What"s the Best Wide Angle Lens?

What's the best wide angle lens? Best wide-angle lens? Two steps backward.
Look for the 'ah-ha'.
-Ernst Haas, Comment in workshop, 1985 Ernst has hit the nail on the head.
The answer to "What's the best wide angle lens" isn't Canon's new 16-35mm f4..
but which ever lens you have with you at the time.
As a professional Photographer, I can truthfully say that sometimes, I can't see the wood for the trees and get fixated about the next generation of new lens with a faster "this" and smaller "that", and for a couple of weeks will lust after it until the feeling finally subsides.
Photographers in general tend to be "gear hounds", but at some point you have to use what you have and not make an excuse that you didn't get the shot - but if you had the new "X" you would have!
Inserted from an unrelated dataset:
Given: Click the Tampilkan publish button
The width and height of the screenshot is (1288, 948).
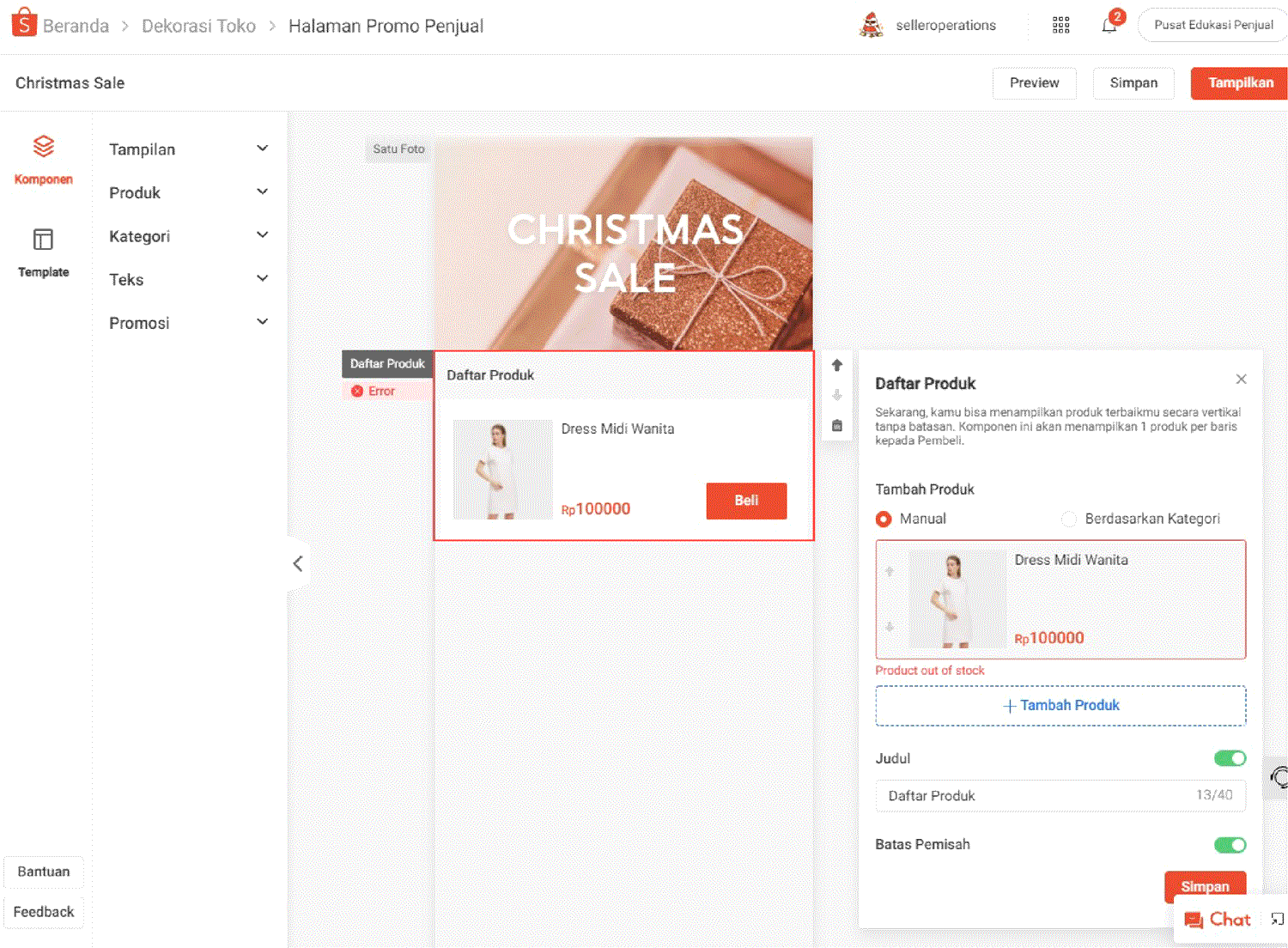Looking at the screenshot, I should click(1240, 83).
When travelling, I can't take all the gear I'd like to because:
  1. I'd never fit it into the small hand luggage size requirements airlines use these days.
  2. I'd never be able to carry it all day out and about.
But overall, this can be a good thing, because it forces you to think about what you're going to be shooting, and more importantly what you can do without.
I've had occasions when I've been shooting landscapes in the middle of nowhere and I'd wish I'd brought along X piece of kit, but it's possible to work around the shortfall 99% of the time.
Either by better technique, or moving position, I'd rarely had to compromise a particular shot because due to lack of kit.
Learning who to use the equipment you have more effectively can often mean you don't necessarily need that extra piece of equipment.
For instance:
  • What if the wide angle lens you have isn't wide enough for the shot? - Result, learn how to take panoramas where you can stitch images together.
    Because wide angle lenses tend to distort, you usually shoot at around 50mm anyway, so you wide angle lens wouldn't be any use in that situation.
  • Didn't bring your tripod for the long exposure shot? - Result, learn better camera handling through stronger posture, which means you can hand hold to a lower shutter speed, or learn how to fashion temporary camera stabilisers from what you've got in your kit, coat, pockets.
A good bit of lateral thinking can take you along way, and it starts with furthering your education, not just about your camera, but with photography in general.
The more you understand about the process of why things happen the way they do, the more you can understand to use them to your advantage, or not (i.
camera shake at long shutter speeds, useless for landscapes, but potentially good for action shots).
As an aside, this will also make you a better photographer, and let's be honest, who wouldn't find that useful?